In July of 2017, a federal court in Utah struck down a law designed to protect animal production facilities from unauthorized intrusion. The Utah law prohibited obtaining access to an animal production facility under false premises and making unauthorized audio or video recordings of these facilities. The Utah court ruled that the law violated the First Amendment because the false statements prohibited by the law did not cause harm to the animal production facilities. As such, the court ruled that these statements were protected by the First Amendment. The court specifically found that these false statements did not cause “trespass-type harm” of interfering with the ownership or possession of property. Thus, the court reasoned that the lies were protected by the First Amendment.  The court found that the government’s interest to protect these facilities was not sufficiently compelling to justify its intrusion on freedom of speech. The State of Utah did not appeal the district court’s ruling. As such, the Tenth Circuit Court of Appeals will not rule on this case. The case was Animal Legal Def.

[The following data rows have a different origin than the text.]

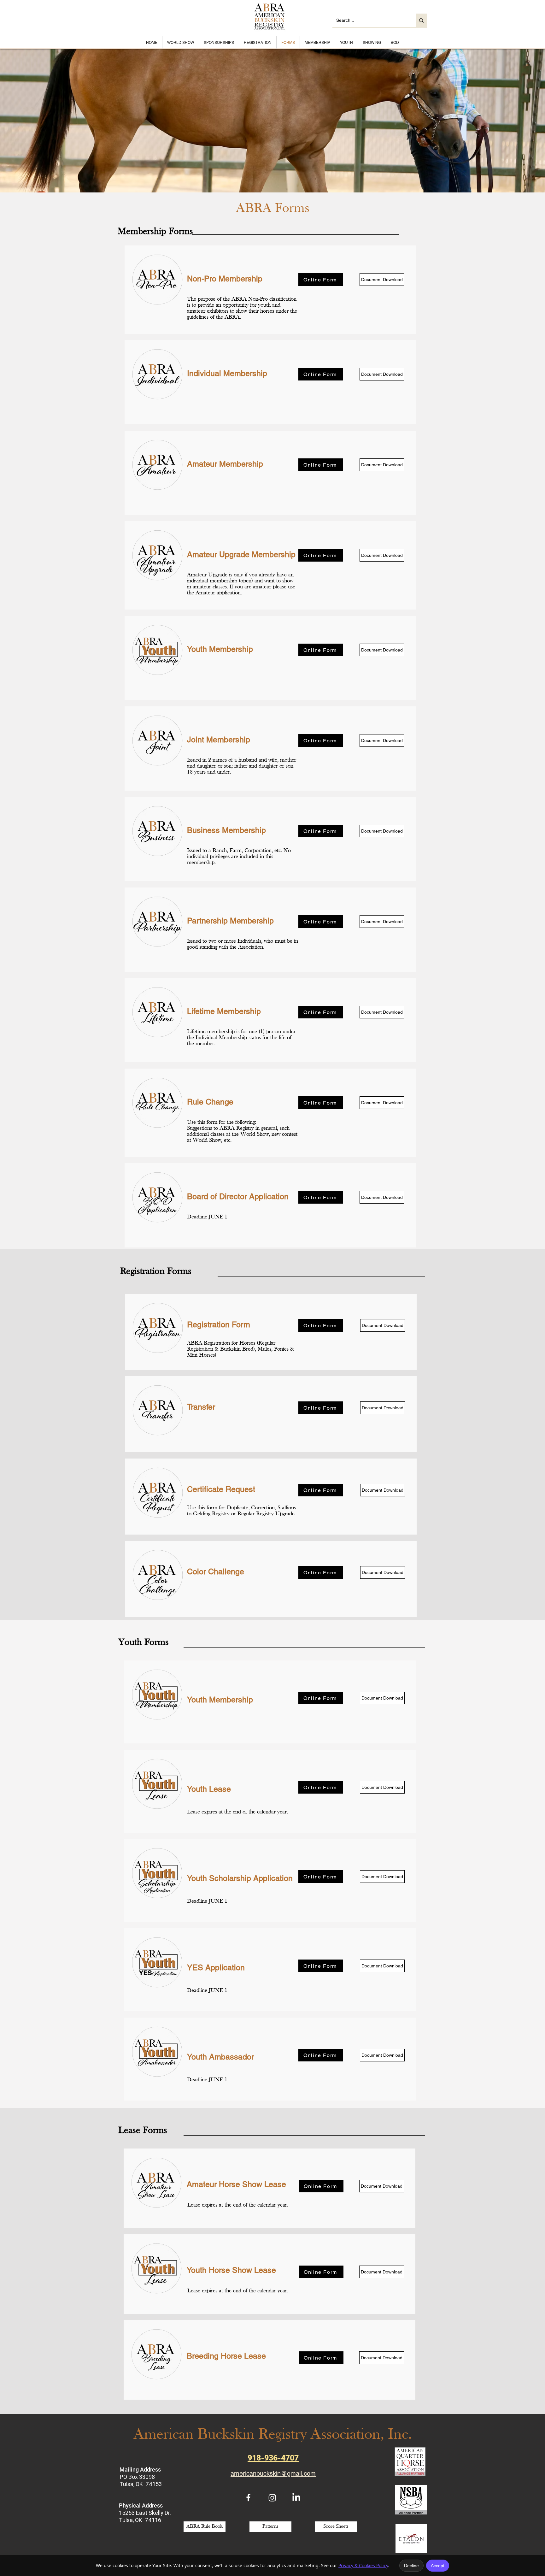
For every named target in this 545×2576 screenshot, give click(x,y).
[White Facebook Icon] (248, 2497)
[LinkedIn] (296, 2497)
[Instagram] (272, 2497)
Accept (437, 2565)
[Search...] (421, 20)
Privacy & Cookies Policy (363, 2565)
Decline (411, 2565)
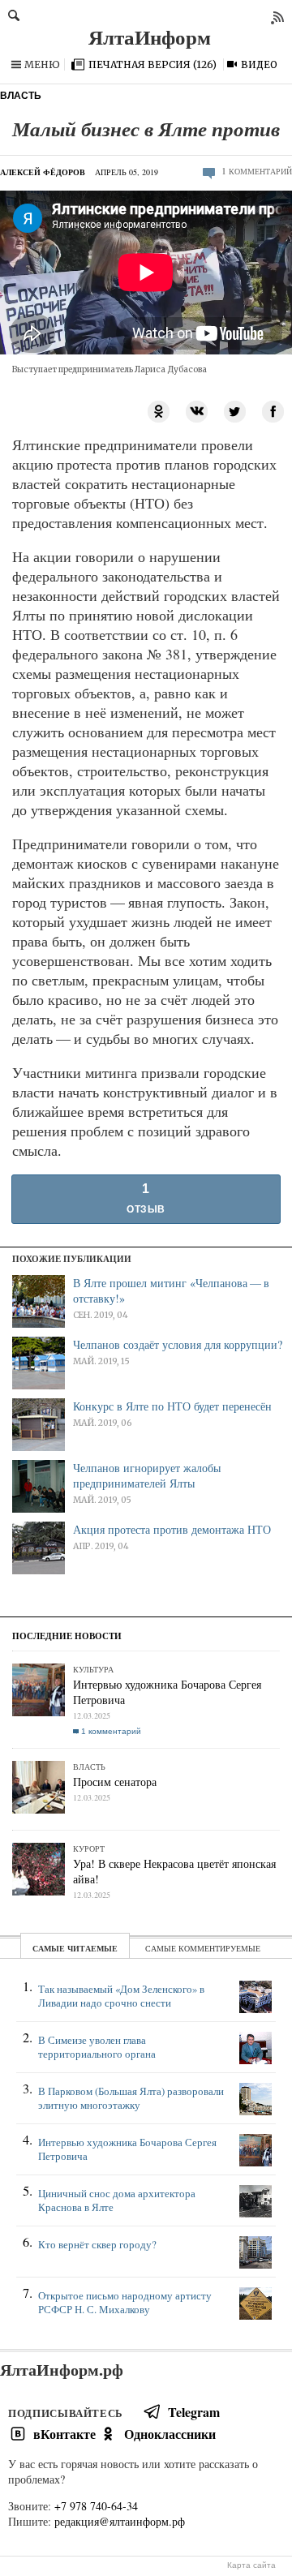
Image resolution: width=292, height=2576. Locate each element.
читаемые (92, 1948)
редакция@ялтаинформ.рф (119, 2521)
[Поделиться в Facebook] (273, 410)
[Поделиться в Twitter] (235, 410)
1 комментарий (111, 1731)
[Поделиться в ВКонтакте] (197, 410)
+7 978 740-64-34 (96, 2506)
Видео (259, 64)
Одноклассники (170, 2433)
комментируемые (219, 1948)
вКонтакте (64, 2433)
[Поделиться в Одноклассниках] (159, 410)
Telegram (194, 2411)
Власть (20, 95)
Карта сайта (251, 2565)
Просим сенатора (115, 1781)
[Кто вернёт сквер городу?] (146, 2261)
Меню (42, 64)
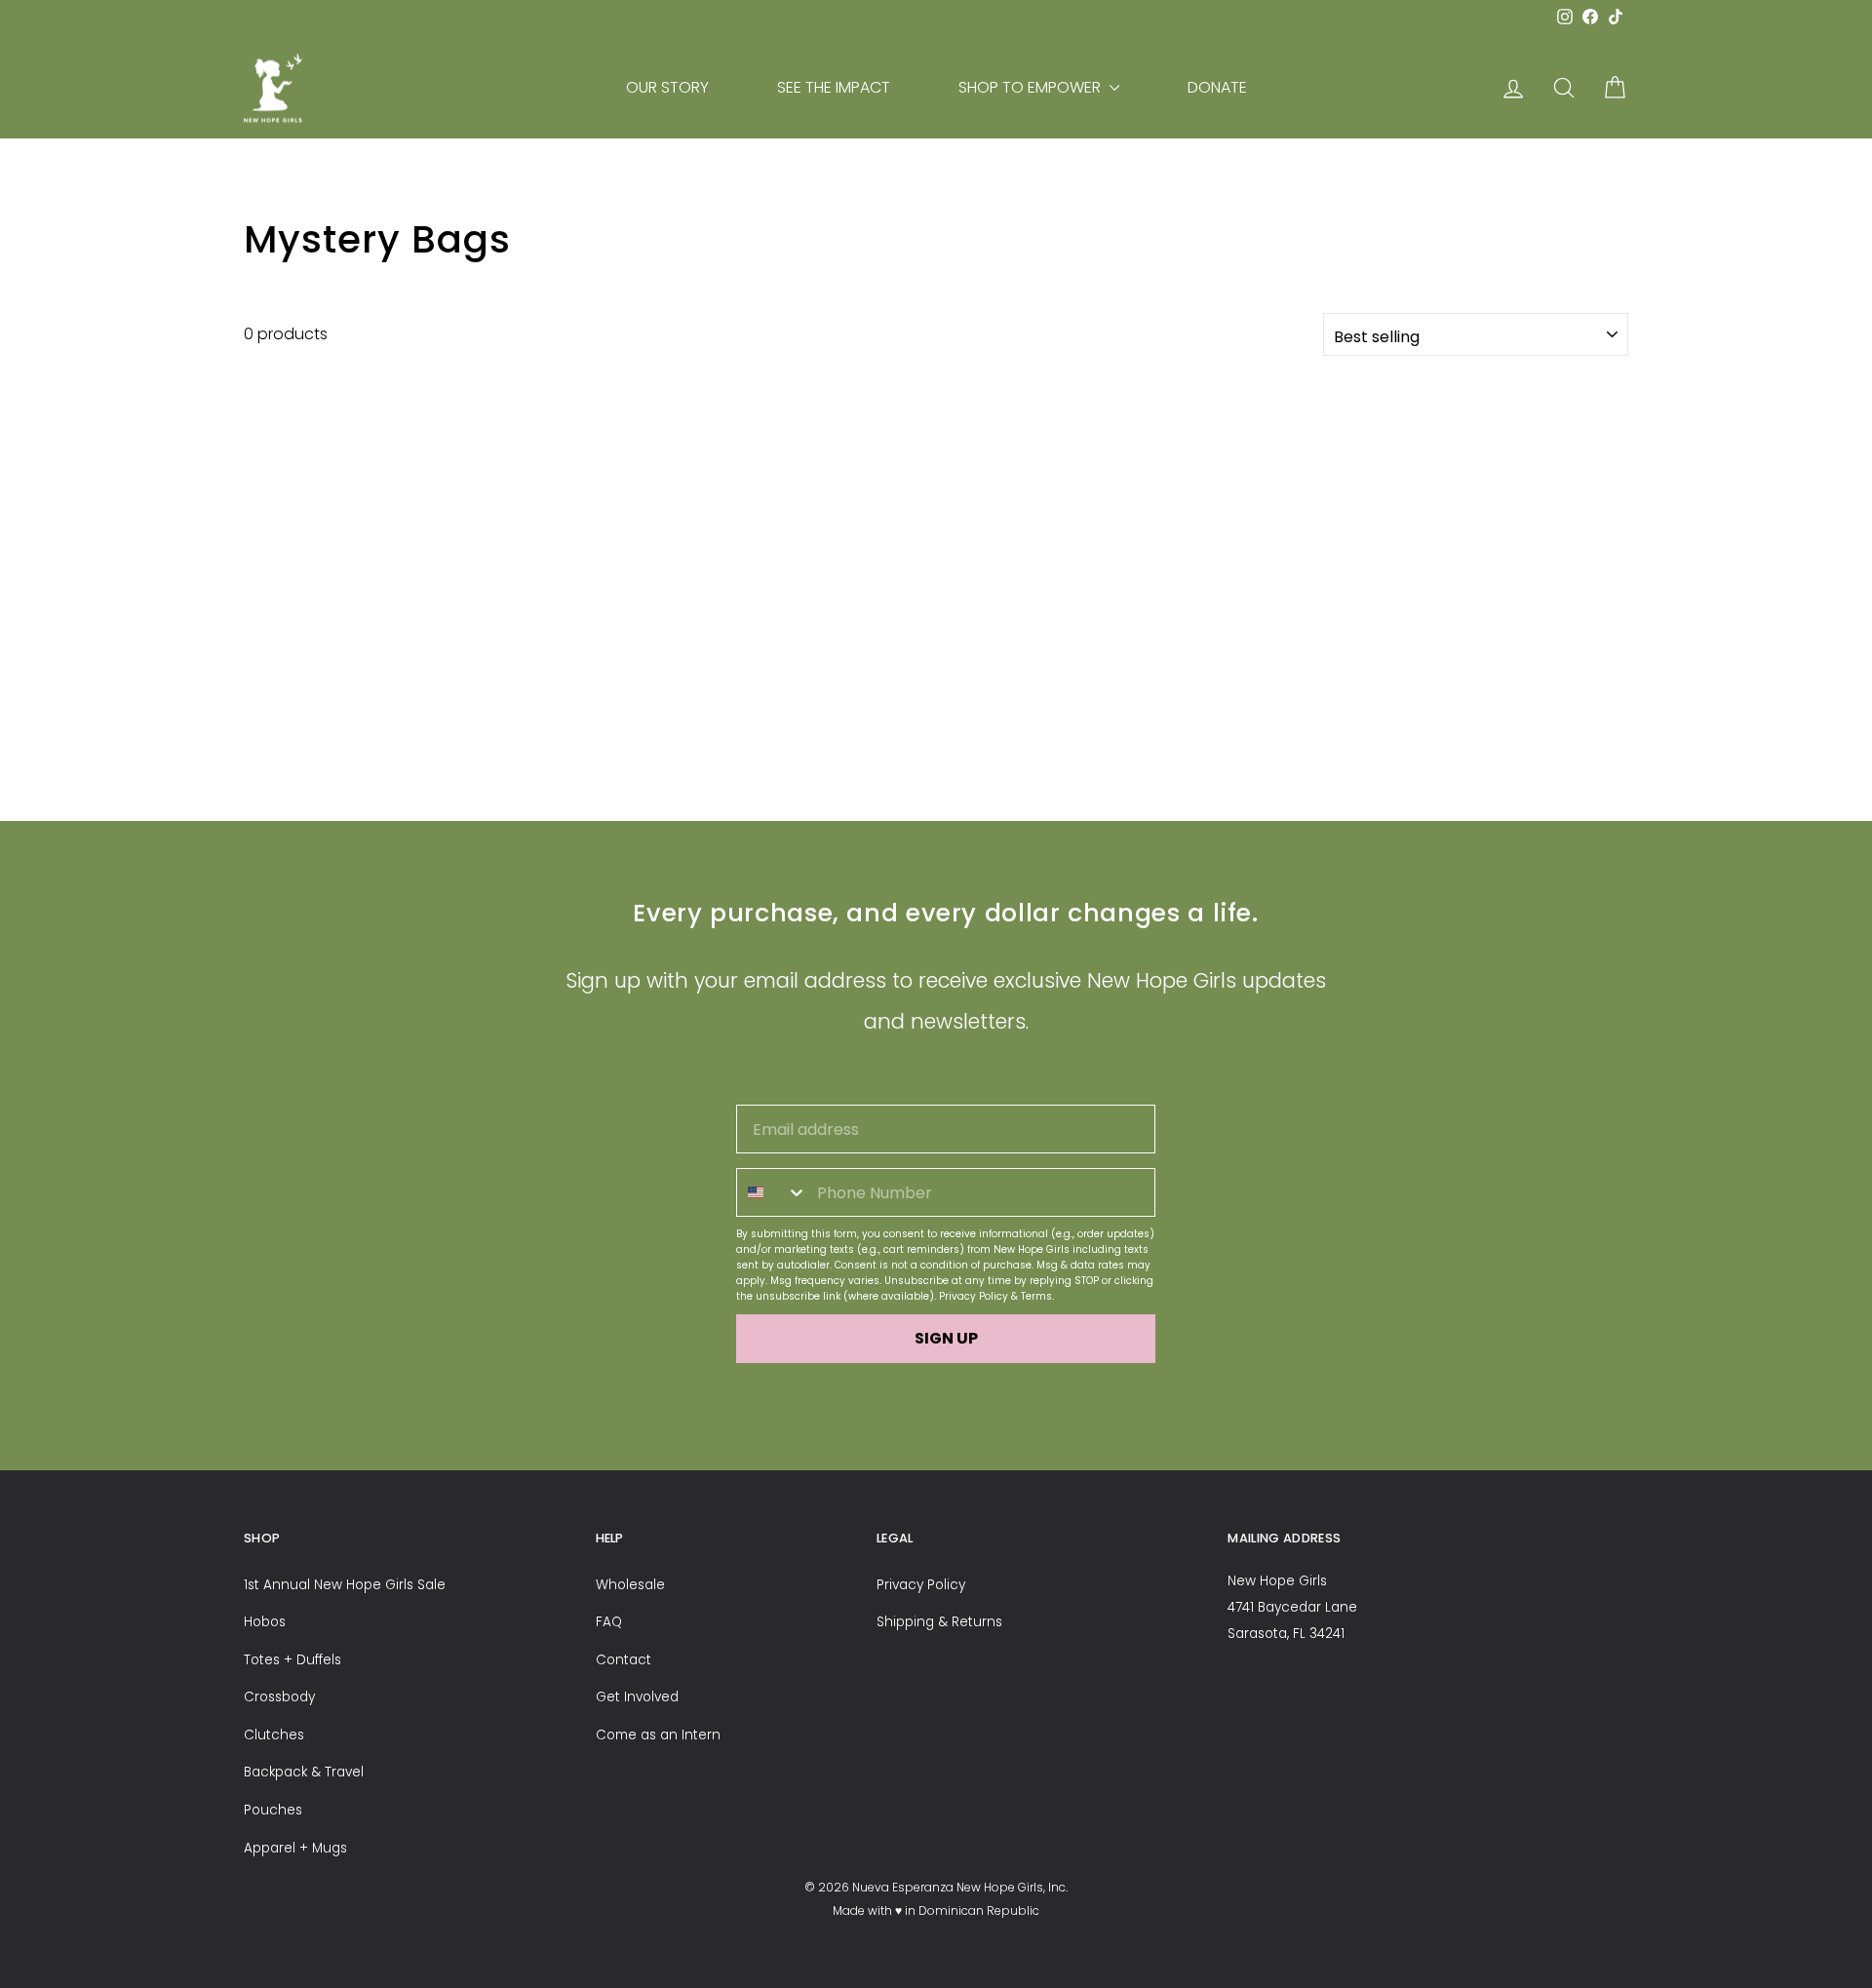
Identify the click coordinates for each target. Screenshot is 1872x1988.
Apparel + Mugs (295, 1848)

Fund v. Herbert, 2017 U.S. Dist. LEXIS 105331 (D. Utah July 7, 2017).

In September of 2017, the Tenth Circuit decided in another case that a Wyoming “data trespass law” implicated the First Amendment. The law established enhanced penalties for trespassing onto private land to collect research data, such as photographs, soil or water samples. The court noted that while trespassing does not enjoy First Amendment protection, the law targeted the “creation” of speech by imposing heightened penalties on those who collected natural resource-related data. The case was W. Watersheds Project v. Michael, 869 F.3d 1189, 2017 U.S. App. LEXIS 17279, 47 ELR 20110 (10th Cir. Wyo. Sept. 7, 2017).

On October 10, 2017, a number of animal rights groups filed a lawsuit in the United States District Court for the Southern District of Iowa against the Governor and Attorney General of Iowa, challenging the constitutionality of Iowa Code § 717A.3A, Iowa’s Agricultural Production Facility Fraud statute. The law prohibits persons from obtaining access to animal production facilities under false pretenses. It also prohibits making false statements to get a job with an animal production facility with the intent to commit unauthorized acts on that premises. In other words, the law prohibits lying and trespass. Groups bringing the lawsuit, however, argue that this law is a subterfuge for squelching constitutionally protected speech, in particular, speech related to undercover investigations at animal farms.

The state has filed a motion to dismiss. We will be following this litigation in 2018. For more information, click here.

Federal Court of Appeals Vacates Registration Requirement for Model Aircraft

On May 19, 2017, the District of Columbia vacated the portion of a 2015 FAA Rule requiring registration of model aircraft. In Taylor v, Huerta, 856 F.3d 1089 (D.C. Cir. 2017), the court ruled that the FAA had exceeded its authority in applying the registration requirement to hobby users operating under the Special Rule for Model Aircraft.

UAS users operating for commercial purposes must continue to register if their UAS weighs more than 0.55 pounds and less than 55 pounds. Those who fail to register are potentially subject to civil and criminal penalties, including up to three years' imprisonment.